Figure 4. Reduction of brain AMPKα1 corrects AD-associated deficits in synaptic density and dendritic spine morphology.

(A) Classification of mature (mushroom, stubby, and branched) and immature (filopodia, long thin, and short thin) spine types on dendrite. Scale bar: 20 μm. (B) Representative images from Golgi-Cox stain of area CA1 dendritic spines and quantification of total (mature and immature) spine density. Tg and α2/Tg spines have significantly decreased spine density as compared with those in WT and α1/Tg mice. Scale bar: 5 μm (×100). ***P < 0.0001, 1-way ANOVA with Tukey’s post hoc test. F = 107.2. (C–E) Quantification of subclassification of mature spines. Tg and α2/Tg mice have significantly fewer stubby (F = 18.84), branched (F = 20.87), and mushroom (F = 64.33) spines than WT and α1/Tg mice. **P < 0.005; ***P < 0.0001, 1-way ANOVA with Tukey’s post hoc test. (F) Quantification of mature spine density.

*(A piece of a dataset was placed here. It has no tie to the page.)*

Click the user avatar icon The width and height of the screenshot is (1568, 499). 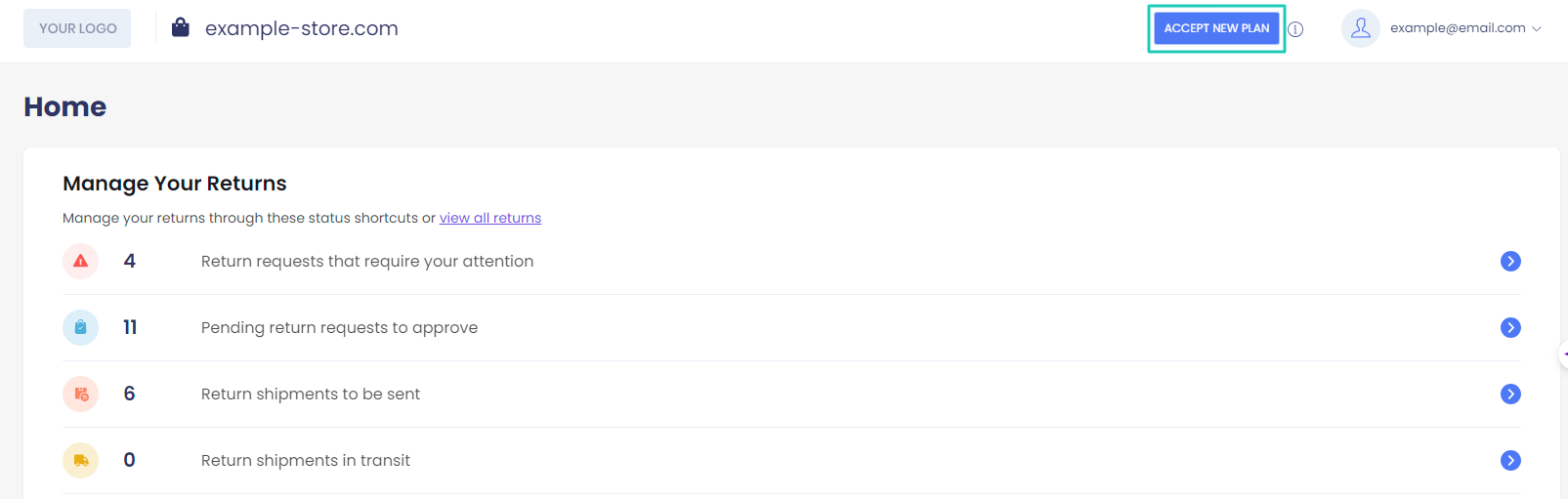coord(1360,28)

WT, n = 4; Tg, α1/Tg, and α2/Tg, n = 3. Spine length (200 μm) analyzed from 5 regions of interest (ROIs) per slice, 3 to 7 slices per mouse. ***P < 0.0001, 1-way ANOVA with Tukey’s post hoc test. (G) Representative TEM from hippocampal CA1 dendrites and quantification of postsynaptic densities (PSDs). n = 3 animals per group. Scale bar: 500 μm. Blue arrows indicate PSDs. Number of PSDs is significantly decreased in Tg and α2/Tg mice as compared with WT and α1/Tg mice. ***P < 0.0001, 1-way ANOVA with Tukey’s post hoc test. F = 49.77. (H) Western blot analysis of hippocampal lysate showed significantly reduced levels of PSD95 in Tg and α2/Tg mice compared with WT and α1/Tg mice. WT, n = 10; Tg, n = 9; α1/Tg, n = 6; α2/Tg, n = 7. *P = 0.0305; **P = 0.0047; Tg versus α1/Tg, ***P = 0.0006; Tg versus α2/Tg, ^#P < 0.0001, 1-way ANOVA with Tukey’s post hoc test. F = 9.572, noncongruous. Box-and-whisker plots represent the interquartile range, with the line across the box indicating the median. Whiskers show the highest and lowest values detected.